## HOW TO COMPLETE THIS TASK
In the listing below, find the line holding "Instruction: Select the Details tab" and the line holding "Task: Select the Alternate". Write out those two lines and all lines between, exactly, and nothing more.
================
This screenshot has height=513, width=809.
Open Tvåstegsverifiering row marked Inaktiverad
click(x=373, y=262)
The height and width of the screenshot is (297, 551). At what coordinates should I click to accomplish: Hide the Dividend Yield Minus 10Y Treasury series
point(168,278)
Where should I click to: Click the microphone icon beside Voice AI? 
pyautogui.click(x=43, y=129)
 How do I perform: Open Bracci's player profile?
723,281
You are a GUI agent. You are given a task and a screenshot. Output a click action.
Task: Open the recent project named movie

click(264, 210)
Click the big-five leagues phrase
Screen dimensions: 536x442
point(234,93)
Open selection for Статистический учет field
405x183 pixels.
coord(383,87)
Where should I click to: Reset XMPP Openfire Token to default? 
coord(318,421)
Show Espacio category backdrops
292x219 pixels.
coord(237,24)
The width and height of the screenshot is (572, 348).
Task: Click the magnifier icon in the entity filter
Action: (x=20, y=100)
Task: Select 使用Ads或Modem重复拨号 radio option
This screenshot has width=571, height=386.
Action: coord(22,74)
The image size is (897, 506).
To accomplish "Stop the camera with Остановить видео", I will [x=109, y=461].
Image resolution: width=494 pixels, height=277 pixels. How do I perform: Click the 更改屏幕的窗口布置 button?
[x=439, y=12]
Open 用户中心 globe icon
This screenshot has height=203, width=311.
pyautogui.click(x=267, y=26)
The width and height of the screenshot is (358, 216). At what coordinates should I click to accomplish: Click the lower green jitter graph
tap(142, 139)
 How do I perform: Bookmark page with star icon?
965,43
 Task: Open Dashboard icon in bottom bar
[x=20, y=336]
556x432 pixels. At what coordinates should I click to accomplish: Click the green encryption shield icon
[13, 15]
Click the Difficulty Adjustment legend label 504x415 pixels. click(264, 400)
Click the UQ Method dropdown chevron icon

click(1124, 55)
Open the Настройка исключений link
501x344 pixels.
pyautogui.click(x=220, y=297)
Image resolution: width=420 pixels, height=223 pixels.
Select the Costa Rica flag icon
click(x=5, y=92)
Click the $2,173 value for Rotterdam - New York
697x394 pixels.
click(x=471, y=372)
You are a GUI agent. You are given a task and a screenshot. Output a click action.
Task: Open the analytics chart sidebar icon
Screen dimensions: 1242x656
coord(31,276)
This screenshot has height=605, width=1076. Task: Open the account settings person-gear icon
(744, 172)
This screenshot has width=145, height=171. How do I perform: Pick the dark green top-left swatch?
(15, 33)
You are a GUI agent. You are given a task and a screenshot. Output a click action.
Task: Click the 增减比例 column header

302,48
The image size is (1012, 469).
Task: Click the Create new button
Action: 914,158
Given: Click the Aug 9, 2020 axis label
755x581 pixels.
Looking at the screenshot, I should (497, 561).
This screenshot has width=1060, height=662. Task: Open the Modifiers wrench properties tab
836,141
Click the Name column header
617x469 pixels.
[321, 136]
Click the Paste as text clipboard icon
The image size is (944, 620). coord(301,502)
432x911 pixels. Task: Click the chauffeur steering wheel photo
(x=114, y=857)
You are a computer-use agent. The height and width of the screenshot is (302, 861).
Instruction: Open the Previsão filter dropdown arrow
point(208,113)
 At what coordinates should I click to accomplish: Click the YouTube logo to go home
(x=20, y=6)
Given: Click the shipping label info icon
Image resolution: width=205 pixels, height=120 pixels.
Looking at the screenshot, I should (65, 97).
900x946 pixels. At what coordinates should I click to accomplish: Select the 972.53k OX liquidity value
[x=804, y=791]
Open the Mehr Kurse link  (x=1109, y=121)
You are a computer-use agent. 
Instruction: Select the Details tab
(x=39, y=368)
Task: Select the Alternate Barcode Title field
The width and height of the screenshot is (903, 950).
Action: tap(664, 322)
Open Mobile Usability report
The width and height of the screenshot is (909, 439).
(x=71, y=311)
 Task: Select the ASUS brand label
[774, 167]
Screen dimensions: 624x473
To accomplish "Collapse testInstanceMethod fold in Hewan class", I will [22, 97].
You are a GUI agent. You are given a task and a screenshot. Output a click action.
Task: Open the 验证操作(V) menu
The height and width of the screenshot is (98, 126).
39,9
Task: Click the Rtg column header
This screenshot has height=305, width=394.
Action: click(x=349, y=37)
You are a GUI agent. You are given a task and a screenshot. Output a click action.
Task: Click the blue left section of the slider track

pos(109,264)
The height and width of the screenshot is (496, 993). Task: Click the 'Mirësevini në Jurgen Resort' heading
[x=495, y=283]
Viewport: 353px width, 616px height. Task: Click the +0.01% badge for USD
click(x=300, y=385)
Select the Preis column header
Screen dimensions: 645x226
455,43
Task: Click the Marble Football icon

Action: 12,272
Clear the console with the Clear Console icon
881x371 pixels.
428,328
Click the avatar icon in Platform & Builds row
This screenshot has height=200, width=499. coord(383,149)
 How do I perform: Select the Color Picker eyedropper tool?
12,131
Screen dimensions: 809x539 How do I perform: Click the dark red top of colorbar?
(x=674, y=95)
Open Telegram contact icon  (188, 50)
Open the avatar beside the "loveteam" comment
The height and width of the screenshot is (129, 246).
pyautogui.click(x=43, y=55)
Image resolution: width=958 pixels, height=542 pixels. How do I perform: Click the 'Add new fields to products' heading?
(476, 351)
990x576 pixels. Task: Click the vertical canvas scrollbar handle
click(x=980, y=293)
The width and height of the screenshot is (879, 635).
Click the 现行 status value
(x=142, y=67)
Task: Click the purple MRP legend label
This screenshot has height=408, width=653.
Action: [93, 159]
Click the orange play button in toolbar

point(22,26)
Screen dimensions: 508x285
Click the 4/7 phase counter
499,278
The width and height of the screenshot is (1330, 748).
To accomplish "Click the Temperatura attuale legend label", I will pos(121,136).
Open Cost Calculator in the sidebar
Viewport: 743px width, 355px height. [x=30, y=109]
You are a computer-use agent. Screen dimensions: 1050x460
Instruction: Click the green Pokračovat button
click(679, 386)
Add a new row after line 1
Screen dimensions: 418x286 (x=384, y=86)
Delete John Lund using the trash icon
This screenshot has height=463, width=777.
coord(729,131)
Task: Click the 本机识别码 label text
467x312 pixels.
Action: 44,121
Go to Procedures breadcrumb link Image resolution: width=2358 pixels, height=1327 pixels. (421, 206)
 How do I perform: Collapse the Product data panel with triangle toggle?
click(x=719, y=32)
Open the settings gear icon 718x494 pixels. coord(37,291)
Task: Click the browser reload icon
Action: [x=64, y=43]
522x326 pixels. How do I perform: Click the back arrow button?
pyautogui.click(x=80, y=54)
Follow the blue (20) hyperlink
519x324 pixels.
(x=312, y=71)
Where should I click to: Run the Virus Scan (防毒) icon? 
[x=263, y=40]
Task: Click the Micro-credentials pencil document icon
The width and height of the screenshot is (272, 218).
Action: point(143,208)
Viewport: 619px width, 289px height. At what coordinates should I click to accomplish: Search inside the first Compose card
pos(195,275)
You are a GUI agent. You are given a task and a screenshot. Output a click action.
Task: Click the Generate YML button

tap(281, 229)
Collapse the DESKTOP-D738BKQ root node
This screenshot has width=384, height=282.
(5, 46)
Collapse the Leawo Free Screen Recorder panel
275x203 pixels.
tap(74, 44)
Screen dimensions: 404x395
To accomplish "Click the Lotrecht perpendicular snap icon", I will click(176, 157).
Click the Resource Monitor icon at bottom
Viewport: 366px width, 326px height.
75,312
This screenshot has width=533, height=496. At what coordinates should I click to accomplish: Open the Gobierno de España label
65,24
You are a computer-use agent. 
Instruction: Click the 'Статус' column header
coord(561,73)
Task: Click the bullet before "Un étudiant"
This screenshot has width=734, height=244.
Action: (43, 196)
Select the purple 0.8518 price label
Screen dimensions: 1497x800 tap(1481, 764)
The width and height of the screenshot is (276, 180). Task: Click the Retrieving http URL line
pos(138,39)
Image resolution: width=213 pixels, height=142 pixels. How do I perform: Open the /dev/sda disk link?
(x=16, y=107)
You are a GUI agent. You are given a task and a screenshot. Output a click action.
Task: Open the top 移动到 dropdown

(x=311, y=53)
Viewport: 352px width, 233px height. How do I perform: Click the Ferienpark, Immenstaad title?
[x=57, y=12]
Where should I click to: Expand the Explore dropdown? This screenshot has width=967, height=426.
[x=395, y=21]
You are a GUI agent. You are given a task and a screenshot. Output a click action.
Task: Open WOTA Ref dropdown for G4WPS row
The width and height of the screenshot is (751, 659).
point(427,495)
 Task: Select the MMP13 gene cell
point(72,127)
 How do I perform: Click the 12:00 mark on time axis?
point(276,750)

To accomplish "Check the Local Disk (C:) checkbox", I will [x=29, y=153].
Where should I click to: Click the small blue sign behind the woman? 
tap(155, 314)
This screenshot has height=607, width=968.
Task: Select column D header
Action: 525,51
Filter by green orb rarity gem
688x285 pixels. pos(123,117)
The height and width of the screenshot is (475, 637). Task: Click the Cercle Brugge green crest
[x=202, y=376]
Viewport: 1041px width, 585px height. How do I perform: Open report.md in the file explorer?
================
## RESULT FOR THIS TASK
Instruction: Select the Details tab
(x=39, y=368)
Task: Select the Alternate Barcode Title field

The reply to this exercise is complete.